Largest U.S. biofuels producer pledges carbon neutrality by 2050

Source: By Stephanie Kelly, Reuters • Posted: Wednesday, September 15, 2021

NEW YORK, Sept 15 (Reuters) – POET, the largest biofuels producer in the United States, said on Wednesday it is committed to achieving net-zero carbon emissions at its bioprocessing facilities by 2050, making it the latest company to pledge to reduce its carbon footprint to fight climate change.

The Sioux Falls, South Dakota-based company also said it would ensure its ethanol reduces greenhouse gas emissions by at least 70% compared to gasoline by 2030, up from about 46% today, the company said. Refiners and biofuels producers are grappling with producing fuel in the United States, the world’s biggest oil consumer, that will be less harmful to the environment.

Ethanol’s effect on carbon dioxide emissions depends on how the fuel is made and whether its effect on land use is considered, according to the U.S. Energy Information Administration. The Department of Agriculture said in July that greenhouse gas emissions from corn-based ethanol are about 39% lower than gasoline on energy equivalent basis.

POET has several ways to reach its goals, including carbon sequestration and the use of biomass and methane digestion to help power plant operations, said Jeff Broin, chief executive.

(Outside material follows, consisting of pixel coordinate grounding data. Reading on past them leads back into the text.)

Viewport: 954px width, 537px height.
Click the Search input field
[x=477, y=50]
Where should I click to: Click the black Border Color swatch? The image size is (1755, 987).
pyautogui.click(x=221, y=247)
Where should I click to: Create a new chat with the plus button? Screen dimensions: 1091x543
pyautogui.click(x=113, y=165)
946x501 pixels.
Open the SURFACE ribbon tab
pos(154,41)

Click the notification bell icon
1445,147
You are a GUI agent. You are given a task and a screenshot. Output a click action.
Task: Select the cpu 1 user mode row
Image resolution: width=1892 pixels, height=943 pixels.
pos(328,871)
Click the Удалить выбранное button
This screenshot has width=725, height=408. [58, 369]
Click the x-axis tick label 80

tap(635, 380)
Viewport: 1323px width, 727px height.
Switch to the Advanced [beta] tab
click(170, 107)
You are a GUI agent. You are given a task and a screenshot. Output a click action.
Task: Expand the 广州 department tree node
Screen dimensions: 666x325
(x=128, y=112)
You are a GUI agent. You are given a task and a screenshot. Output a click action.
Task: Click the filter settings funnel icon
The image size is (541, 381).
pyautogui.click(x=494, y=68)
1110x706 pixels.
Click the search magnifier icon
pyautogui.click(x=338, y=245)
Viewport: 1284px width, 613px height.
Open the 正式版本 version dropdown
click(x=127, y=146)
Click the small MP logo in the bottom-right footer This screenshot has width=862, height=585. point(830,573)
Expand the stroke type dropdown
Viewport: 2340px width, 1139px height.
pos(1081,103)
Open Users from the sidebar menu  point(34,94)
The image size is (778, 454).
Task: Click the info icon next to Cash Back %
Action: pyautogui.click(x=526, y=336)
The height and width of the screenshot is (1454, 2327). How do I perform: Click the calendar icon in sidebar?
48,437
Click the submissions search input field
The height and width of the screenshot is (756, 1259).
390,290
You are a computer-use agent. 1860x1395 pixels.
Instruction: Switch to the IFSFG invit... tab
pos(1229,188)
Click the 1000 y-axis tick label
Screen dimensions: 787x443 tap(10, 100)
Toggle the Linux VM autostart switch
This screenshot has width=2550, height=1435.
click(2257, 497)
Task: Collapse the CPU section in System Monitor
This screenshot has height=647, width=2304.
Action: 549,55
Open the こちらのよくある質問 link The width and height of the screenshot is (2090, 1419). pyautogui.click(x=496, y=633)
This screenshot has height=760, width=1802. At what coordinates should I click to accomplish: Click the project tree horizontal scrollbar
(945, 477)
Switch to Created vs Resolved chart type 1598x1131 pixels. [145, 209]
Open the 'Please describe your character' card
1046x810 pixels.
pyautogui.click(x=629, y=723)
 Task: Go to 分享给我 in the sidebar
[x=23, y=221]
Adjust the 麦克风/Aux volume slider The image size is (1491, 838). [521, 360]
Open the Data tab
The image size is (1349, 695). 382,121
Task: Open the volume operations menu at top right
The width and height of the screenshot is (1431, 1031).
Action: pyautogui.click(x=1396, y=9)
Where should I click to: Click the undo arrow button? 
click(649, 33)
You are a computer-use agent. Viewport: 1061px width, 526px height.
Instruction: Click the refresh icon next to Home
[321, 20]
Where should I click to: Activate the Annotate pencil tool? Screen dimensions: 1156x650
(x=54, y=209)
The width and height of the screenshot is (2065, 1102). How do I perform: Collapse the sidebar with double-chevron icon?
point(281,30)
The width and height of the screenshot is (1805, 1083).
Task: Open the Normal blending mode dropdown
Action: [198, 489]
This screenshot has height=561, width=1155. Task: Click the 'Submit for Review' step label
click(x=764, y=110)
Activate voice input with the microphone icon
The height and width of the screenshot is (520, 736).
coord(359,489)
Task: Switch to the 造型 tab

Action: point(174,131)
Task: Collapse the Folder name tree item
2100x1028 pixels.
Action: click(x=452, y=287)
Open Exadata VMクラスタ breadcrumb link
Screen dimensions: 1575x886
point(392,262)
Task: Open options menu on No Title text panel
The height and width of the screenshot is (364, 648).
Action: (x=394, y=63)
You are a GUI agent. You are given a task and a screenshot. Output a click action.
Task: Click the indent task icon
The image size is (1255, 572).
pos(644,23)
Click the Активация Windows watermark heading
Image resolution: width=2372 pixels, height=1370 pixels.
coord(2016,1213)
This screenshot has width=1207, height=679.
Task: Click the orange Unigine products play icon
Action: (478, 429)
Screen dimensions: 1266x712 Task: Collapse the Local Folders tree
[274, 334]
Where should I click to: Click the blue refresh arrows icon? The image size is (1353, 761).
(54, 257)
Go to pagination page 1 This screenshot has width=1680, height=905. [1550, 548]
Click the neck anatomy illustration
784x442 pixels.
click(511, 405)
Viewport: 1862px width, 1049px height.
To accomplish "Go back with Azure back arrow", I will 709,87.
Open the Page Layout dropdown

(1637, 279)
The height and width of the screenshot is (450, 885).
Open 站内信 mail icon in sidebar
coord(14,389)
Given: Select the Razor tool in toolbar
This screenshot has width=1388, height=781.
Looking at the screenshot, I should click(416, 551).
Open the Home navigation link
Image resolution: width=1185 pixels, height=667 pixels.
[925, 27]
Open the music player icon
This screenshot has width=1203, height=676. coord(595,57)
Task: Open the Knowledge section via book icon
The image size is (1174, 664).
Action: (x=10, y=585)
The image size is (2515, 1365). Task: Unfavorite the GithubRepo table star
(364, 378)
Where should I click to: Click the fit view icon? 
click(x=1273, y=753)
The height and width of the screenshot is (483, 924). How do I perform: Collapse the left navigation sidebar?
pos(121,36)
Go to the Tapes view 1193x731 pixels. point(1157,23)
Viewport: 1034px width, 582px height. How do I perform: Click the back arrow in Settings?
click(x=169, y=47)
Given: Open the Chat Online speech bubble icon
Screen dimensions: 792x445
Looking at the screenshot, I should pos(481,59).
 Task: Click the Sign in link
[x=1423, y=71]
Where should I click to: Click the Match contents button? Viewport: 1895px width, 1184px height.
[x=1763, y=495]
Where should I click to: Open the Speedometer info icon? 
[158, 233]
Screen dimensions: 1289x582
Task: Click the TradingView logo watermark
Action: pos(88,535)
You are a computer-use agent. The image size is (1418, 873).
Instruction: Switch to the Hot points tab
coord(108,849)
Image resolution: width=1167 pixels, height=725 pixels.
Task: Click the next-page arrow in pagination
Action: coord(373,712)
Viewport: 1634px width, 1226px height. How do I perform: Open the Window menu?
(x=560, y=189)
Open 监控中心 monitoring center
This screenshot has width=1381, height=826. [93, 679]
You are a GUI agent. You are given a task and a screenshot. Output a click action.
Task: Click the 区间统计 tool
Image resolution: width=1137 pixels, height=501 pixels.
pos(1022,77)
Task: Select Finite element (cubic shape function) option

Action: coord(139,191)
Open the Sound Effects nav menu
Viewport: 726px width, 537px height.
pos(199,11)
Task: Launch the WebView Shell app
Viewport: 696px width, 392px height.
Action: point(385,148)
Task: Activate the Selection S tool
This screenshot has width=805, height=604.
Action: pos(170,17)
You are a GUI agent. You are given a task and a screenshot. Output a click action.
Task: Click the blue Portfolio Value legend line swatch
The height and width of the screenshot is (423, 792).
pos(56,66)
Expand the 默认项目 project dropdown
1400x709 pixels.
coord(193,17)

“The cars that are being produced and sold today will be on the road for close to 20 years,” Broin said. “We’re going to have a significant volume of gasoline for our vehicles for decades to come, and in addition we have fuel for trucks, for aircrafts, for ships, all of which needs to be low-carbon in the future.”

Governments need to offer more incentives to help companies reach climate targets, Broin said, such as ways to encourage the sector to use agricultural waste for power generation.

POET operates 33 facilities across eight states. At full run rates, it produces 3 billion gallons of ethanol, 14 billion pounds of distillers dried grains, and 975 million pounds of corn oil annually.